North Carolina’s budget standoff has been receiving national attention, and the John Locke Foundation has been the resident-expert on this debate for many of those trying to make sense of it all. Most recently, Forbes contributor Patrick Gleason utilized comments from JLF’s Becki Gray when writing his most recent commentary on the issue. Gleason writes:

It’s unclear how this budget standoff will play out in the coming days. What is clear is that Governor Cooper and his allies have been dead wrong about budget predictions in the past. Only two years ago Democrats and progressives in North Carolina were warning that the round of tax relief enacted by Senator Berger, Speaker Tim Moore and other legislative Republicans at the time was going to create a budget shortfall of $1.4 billion by 2019. 

Well it’s now 2019 and not only is there no budget shortfall; there is another budget surplus in North Carolina.

Gleason quotes JLFs Becki Gray in explaining how this is a major success:

“By restraining spending growth to an average of 3.5% over the two-year budget (within the growth of population and inflation) North Carolinians get to keep more of their money and enjoy the freedom to spend it as they wish,” writes Becki Gray, senior vice president at the John Locke Foundation, about the budget approved by the General Assembly and vetoed by Governor Cooper.
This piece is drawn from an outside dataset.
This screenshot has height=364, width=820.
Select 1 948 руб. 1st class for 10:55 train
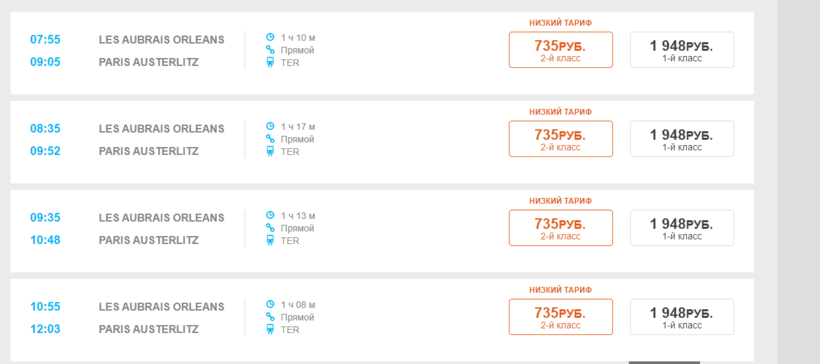tap(682, 316)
In addition to keeping the rate of growth in state spending on a sustainable trajectory, Gray applauds the way the budget passed by the General Assembly replenishes the state’s rainy day fund. 
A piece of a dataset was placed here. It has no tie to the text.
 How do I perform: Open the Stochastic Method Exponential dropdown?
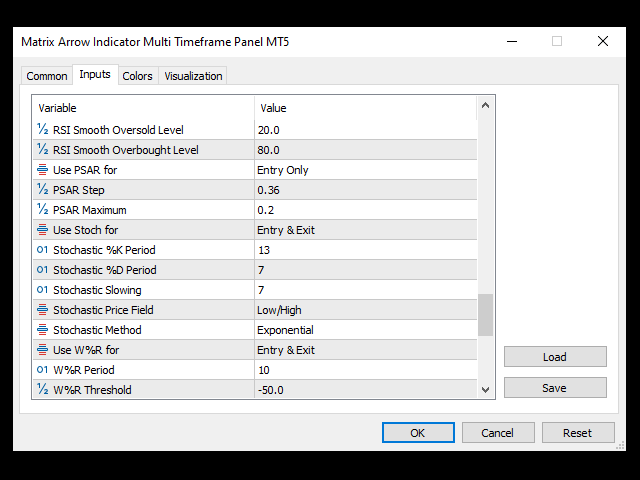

“Putting $710 million into the savings reserve account and building the state’s rainy-day fund back up to $1.96 billion by 2021 ensures help when we need it most — during a natural disaster or to get us through an economic downturn, as well as providing peace of mind and freedom from worry.”

Ironically, it is Gov. Cooper’s Medicaid expansion efforts which are more likely to create a budget shortfall, as Gleason cites:

Implementing Obamacare’s Medicaid expansion in North Carolina, which is Governor Cooper’s top priority, would cost $6 billion over the next two years, which represents a 28% percent increase in Medicaid spending and a roughly 8% increase in total state spending. 

Among the 37 states that have expanded Medicaid in accordance with Obamacare, cautionary tales about its affordability abound… [In Ohio,] only eighteen months after the Kasich-backed expansion took effect, Ohio’s Medicaid program was $1.5 billion over budget

This has many people hoping North Carolina goes the way of Wisconsin, Gleason writes:

As is the case in North Carolina, in Wisconsin a Democratic Governor, Tony Evers, wants to impose Obamacare’s Medicaid expansion, a proposal that is opposed by his GOP-controlled state legislature. Last week Governor Evers used his line item veto authority to finalize a new state budget that adopts the tax relief included in the budget approved by Republican legislators, while giving up on his push, for the time being, to implement Obamacare’s Medicaid expansion in the Badger State. 

Many see a similar conclusion to the budget standoff in Raleigh, in which Governor Cooper agrees to the tax relief in the General Assembly-approved budget and drops his push for Medicaid expansion, as a win for North Carolina taxpayers.